Background/aims: To observe if octreotide can augment the effects of hepatic arterial occlusion for transplanted cancer in rat's liver.
Methodology: Walker 256 carcinosarcoma was transplanted into rat's liver to create the liver cancer model. Hepatic arterial ligation was used to block the hepatic arterial blood supply. Rats bearing tumor were divided into three groups: control group, HAL (hepatic arterial ligation) group, and HAL plus octreotide group. Change of tumor volume and tumor growth inhibiting rate after therapy were evaluated. Hoechst 33342 labeling assay was used to analyze the blood perfusion of tumor (the labeled cells' number presenting blood perfusion). Expression of vascular endothelial growth factor and matrix metalloproteinase-1 mRNA was detected by in situ hybridization, and the level of serum vascular endothelial growth factor was assayed by ELISA.

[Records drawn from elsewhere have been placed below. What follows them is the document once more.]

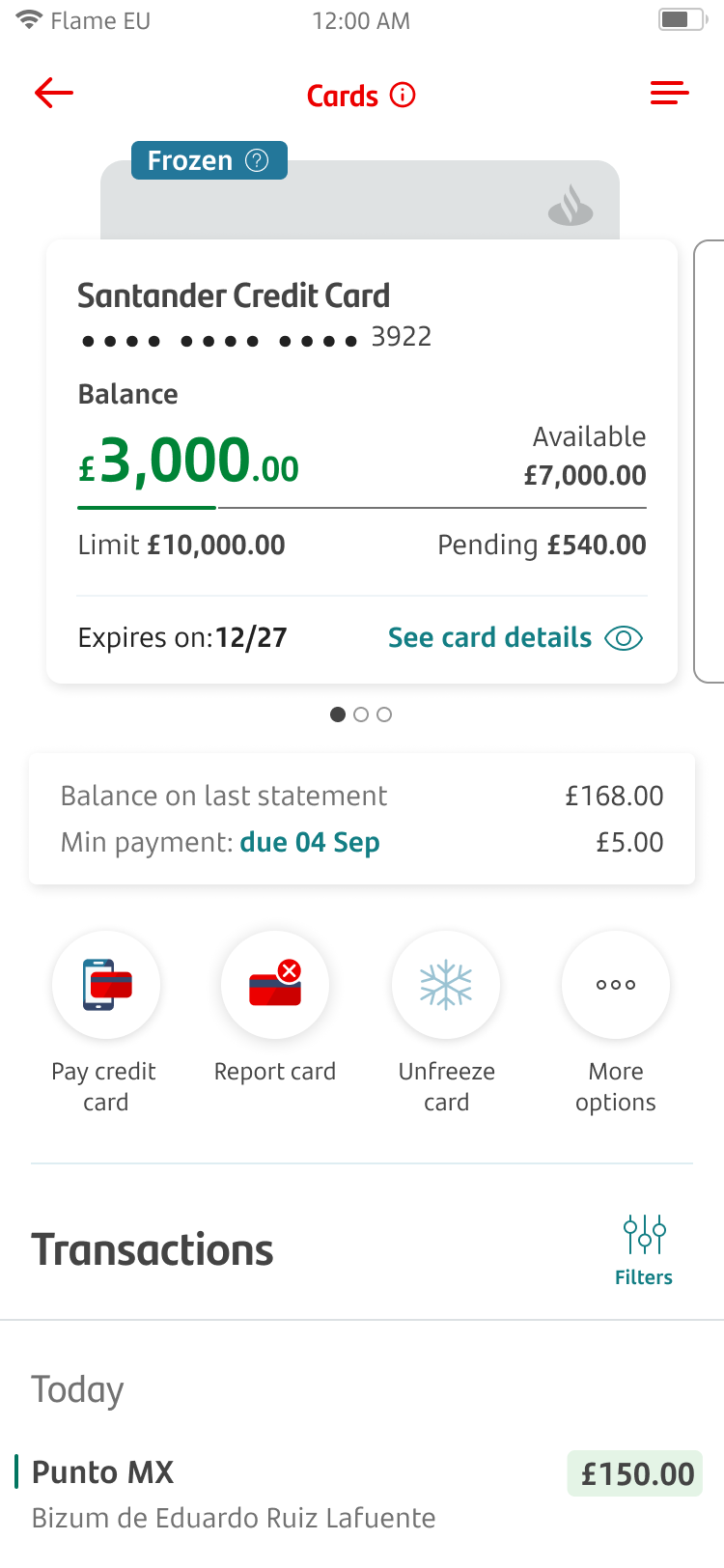Screen dimensions: 724x1568
Task: Toggle Unfreeze card snowflake
Action: [x=446, y=985]
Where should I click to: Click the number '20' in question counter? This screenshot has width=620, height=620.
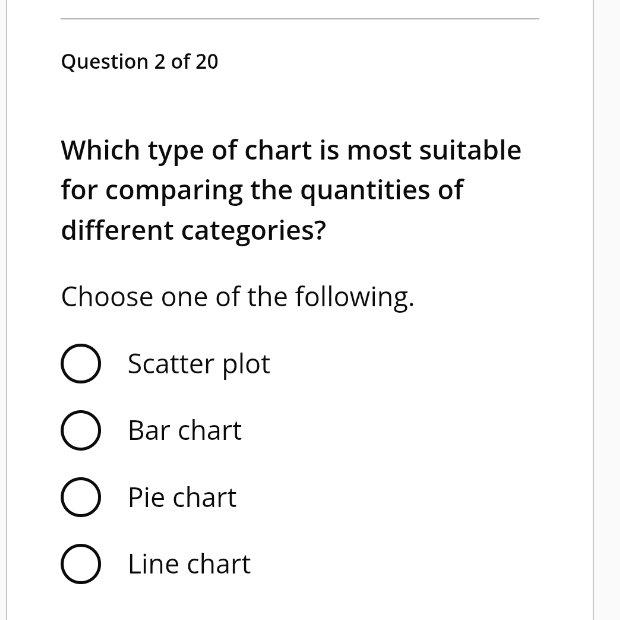click(206, 62)
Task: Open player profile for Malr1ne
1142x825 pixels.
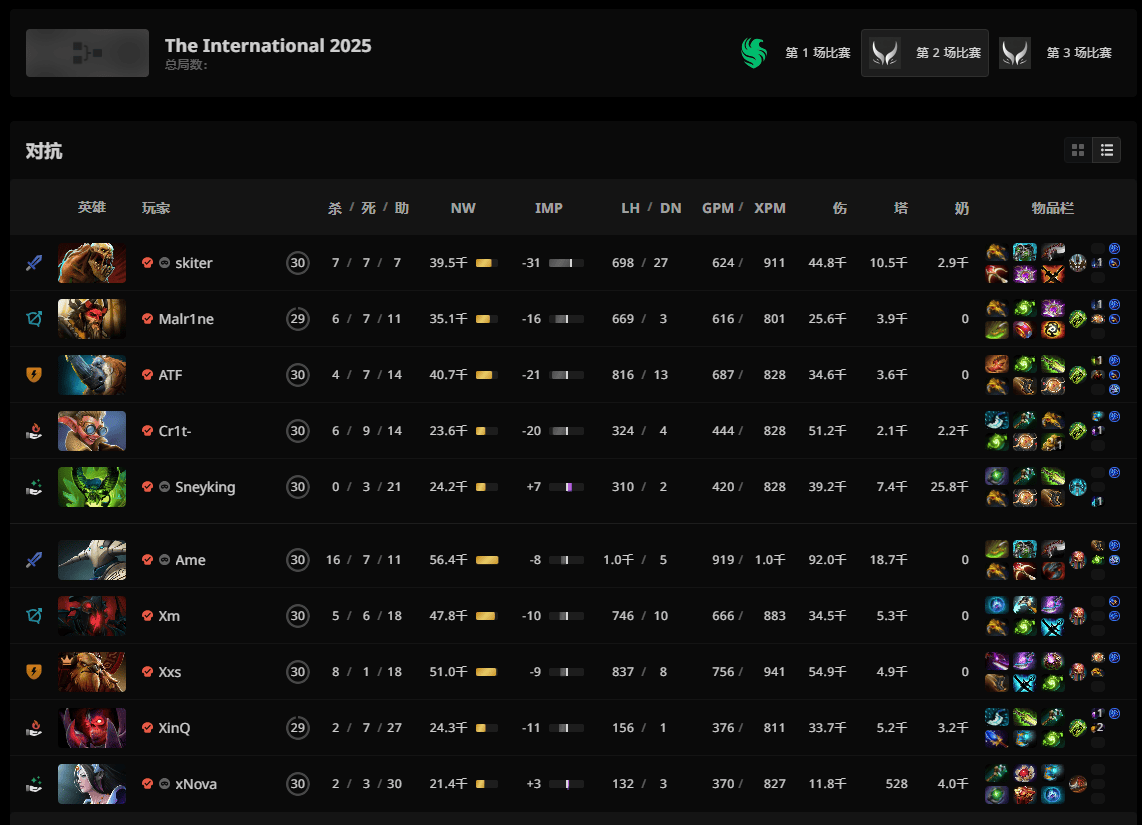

Results: Six days after hepatic arterial ligation, the mean tumor volume in control group, HAL group, and HAL plus octreotide group was 0.103 +/- 0.043 cm3, 0.030 +/- 0.018 cm3, and 0.016 +/- 0.005 cm3, respectively. The tumor volume in the two behind groups was smaller than that in the control group (P < 0.01), and the tumor growth-inhibiting rate was 70.8%, and 84.5%, respectively. Compared with the HAL group, the tumor volume in HAL plus octreotide group decreased significantly (P < 0.05). Hoechst 33342 labeled cells' number in control group, HAL group, and HAL plus octreotide group was 369.7 +/- 30.2, 344.1 +/- 26.0, and 323.2 +/- 40.4, respectively. The number in HAL combined with octreotide group decreased significantly compared with that in control group (P < 0.05), which suggested that the blood perfusion of tumor in HAL plus octreotide group decreased significantly. The expression of vascular endothelial growth factor and matrix metalloprotenase-1 mRNA decreased slightly, but not significantly in HAL plus octreotide group compared with that in HAL group (P > 0.05).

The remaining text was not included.